• _Data in this exercise_:
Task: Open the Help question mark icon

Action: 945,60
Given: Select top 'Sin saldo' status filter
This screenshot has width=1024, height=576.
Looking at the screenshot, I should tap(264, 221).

---

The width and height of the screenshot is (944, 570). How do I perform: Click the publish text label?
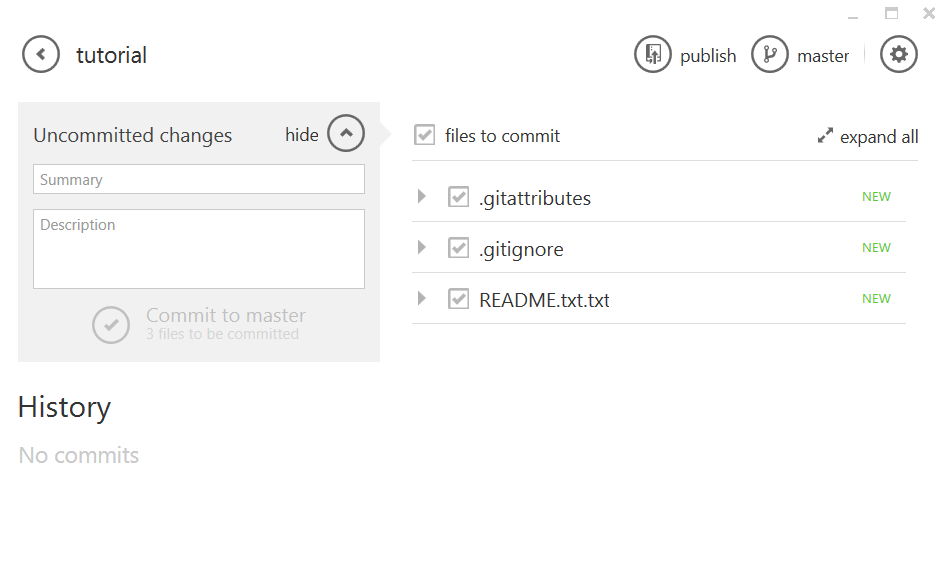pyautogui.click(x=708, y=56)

• _Task to complete_: Print every line from the one containing "Task: Open the Help question mark icon" down to the one containing "Looking at the", including both.

• _Complete output_:
Task: Open the Help question mark icon

Action: 945,60
Given: Select top 'Sin saldo' status filter
This screenshot has width=1024, height=576.
Looking at the screenshot, I should tap(264, 221).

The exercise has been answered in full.